- [Instructions for the task] Set down, character for character, everything in the records below from the line holding "How do I perform: Close" down to the line holding "This screenshot has height=313, width=1568.", and no other line.
==========
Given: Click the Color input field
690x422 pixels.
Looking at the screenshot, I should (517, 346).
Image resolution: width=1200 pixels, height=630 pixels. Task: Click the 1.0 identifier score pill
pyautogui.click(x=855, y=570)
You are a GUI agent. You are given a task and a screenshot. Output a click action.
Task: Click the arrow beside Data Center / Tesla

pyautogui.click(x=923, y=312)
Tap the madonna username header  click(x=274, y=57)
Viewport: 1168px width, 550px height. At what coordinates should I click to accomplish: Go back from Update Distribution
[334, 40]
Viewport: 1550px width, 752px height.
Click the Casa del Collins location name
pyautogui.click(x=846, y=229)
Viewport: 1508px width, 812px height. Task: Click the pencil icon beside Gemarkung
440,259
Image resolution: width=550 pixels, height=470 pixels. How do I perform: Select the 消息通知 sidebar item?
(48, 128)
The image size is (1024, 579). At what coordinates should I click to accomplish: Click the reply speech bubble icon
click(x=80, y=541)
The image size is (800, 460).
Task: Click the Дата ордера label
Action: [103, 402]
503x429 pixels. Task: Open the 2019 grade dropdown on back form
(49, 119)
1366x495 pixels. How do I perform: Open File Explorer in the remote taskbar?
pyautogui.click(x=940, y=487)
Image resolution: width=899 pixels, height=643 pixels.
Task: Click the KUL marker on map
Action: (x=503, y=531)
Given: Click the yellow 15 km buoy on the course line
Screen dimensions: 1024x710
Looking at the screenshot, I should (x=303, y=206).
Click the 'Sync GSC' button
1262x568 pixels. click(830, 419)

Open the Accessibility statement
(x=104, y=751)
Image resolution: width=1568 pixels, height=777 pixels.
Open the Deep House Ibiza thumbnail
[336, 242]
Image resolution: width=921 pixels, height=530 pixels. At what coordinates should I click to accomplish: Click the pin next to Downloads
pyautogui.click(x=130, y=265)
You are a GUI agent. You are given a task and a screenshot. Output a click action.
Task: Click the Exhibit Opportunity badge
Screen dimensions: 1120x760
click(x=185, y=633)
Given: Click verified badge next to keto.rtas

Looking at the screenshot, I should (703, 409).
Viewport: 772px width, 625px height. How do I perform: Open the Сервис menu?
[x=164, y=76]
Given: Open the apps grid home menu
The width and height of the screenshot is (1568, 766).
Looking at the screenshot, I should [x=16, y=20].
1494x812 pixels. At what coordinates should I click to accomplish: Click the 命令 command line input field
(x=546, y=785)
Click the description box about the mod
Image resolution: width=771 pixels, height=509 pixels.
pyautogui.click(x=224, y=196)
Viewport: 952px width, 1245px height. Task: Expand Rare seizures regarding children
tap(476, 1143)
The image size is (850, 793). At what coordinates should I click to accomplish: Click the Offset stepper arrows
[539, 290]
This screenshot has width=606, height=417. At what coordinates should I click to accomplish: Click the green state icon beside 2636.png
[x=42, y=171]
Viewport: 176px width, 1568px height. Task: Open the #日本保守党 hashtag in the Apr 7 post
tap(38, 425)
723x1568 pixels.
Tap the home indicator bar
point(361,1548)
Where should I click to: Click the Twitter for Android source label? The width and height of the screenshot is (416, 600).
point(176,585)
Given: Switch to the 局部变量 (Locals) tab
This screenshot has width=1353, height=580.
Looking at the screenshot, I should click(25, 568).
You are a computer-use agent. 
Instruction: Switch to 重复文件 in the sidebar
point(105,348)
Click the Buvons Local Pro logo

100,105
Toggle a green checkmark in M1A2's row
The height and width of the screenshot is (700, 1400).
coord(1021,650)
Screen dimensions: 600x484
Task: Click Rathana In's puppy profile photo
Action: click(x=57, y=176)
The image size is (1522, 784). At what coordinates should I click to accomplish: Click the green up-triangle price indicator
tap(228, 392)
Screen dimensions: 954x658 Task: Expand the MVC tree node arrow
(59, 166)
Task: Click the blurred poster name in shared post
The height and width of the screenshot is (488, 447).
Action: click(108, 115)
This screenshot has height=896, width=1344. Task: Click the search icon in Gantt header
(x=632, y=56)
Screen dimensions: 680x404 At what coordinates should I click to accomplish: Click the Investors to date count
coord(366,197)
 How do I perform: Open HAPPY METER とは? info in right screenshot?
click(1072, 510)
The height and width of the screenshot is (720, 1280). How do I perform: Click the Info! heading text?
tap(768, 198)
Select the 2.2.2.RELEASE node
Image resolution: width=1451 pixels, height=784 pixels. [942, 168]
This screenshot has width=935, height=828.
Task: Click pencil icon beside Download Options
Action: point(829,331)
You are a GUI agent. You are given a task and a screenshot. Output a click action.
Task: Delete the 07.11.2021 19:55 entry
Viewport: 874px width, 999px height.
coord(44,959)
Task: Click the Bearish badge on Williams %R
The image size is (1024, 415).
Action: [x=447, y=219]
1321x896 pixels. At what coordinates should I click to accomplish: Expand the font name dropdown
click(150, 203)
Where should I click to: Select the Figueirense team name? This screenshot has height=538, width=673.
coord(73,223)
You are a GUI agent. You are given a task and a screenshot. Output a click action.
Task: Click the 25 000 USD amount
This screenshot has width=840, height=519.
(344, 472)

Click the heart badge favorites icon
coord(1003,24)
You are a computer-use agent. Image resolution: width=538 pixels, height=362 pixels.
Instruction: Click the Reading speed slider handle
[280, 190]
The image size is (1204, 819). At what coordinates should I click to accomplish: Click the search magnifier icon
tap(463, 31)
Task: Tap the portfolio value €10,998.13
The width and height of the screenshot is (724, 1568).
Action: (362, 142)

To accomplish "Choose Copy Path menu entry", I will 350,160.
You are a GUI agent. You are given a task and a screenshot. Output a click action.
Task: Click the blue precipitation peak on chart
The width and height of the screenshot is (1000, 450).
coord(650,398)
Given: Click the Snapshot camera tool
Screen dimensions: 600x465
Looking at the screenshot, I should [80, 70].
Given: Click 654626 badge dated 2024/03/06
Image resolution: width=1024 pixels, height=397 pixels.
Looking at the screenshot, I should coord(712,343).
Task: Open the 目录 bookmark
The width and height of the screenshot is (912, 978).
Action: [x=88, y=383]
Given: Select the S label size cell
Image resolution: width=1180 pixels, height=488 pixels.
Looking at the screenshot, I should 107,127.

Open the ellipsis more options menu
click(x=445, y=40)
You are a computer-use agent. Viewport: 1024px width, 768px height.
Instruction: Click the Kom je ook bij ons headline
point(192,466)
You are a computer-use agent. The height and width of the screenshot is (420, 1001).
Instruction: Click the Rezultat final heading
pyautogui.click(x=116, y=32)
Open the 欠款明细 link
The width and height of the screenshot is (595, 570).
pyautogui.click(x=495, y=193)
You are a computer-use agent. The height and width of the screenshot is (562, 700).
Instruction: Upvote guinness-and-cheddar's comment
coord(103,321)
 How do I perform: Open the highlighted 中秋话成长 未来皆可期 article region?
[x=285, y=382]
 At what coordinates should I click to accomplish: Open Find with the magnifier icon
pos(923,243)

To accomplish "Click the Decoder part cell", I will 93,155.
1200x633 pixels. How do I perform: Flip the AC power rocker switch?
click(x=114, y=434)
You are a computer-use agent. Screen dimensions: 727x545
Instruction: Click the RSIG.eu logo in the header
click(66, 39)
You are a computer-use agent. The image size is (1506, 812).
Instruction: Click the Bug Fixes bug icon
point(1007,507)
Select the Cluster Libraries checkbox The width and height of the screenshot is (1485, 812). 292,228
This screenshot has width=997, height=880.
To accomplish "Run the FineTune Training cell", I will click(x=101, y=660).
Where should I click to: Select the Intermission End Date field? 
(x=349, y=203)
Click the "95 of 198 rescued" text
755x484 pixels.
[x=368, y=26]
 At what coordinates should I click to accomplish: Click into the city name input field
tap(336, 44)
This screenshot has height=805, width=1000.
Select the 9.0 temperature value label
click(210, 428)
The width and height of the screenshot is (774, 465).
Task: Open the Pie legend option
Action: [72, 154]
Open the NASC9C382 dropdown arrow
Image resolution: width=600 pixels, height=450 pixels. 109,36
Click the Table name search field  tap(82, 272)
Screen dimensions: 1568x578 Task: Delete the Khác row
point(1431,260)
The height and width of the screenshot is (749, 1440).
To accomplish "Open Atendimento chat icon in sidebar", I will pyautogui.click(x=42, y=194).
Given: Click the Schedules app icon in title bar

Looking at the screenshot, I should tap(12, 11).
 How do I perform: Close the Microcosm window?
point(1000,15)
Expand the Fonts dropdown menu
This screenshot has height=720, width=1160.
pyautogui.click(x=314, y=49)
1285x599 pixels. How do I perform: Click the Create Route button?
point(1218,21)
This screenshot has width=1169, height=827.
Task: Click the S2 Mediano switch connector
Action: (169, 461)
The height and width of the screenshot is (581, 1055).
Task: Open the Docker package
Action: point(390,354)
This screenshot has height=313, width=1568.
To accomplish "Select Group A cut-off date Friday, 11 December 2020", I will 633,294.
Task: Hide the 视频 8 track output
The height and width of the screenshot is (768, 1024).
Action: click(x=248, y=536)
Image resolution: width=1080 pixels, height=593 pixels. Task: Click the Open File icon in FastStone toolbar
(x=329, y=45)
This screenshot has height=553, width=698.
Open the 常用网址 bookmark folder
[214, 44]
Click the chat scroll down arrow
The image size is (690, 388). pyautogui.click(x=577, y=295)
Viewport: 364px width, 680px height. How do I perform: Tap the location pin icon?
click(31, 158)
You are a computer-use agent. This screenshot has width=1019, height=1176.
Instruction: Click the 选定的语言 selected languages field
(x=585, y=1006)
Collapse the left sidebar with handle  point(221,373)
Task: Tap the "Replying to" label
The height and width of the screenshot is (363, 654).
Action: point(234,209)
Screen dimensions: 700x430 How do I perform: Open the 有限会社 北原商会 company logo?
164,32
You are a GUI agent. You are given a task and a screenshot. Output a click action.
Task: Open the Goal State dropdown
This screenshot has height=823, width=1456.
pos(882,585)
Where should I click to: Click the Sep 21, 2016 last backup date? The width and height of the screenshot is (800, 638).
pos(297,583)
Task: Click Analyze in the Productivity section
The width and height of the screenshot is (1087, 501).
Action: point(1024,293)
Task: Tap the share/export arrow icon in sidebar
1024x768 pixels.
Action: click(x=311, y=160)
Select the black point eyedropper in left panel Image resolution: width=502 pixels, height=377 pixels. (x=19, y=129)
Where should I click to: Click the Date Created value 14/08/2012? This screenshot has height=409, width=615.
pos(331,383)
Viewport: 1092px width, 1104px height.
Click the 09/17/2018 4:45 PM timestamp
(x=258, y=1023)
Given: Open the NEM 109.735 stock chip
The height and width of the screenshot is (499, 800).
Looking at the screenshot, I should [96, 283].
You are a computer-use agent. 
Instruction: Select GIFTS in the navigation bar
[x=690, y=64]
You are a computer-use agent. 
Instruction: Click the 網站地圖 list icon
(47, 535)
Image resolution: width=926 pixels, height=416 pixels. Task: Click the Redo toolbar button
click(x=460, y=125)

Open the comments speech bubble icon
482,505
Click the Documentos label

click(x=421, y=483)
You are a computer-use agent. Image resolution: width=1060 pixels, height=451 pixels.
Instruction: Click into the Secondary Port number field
==========
- [Task answer]
 How do I perform: Close the Microcosm window?
point(1000,15)
Expand the Fonts dropdown menu
This screenshot has height=720, width=1160.
pyautogui.click(x=314, y=49)
1285x599 pixels. How do I perform: Click the Create Route button?
point(1218,21)
This screenshot has width=1169, height=827.
Task: Click the S2 Mediano switch connector
Action: (169, 461)
The height and width of the screenshot is (581, 1055).
Task: Open the Docker package
Action: point(390,354)
This screenshot has height=313, width=1568.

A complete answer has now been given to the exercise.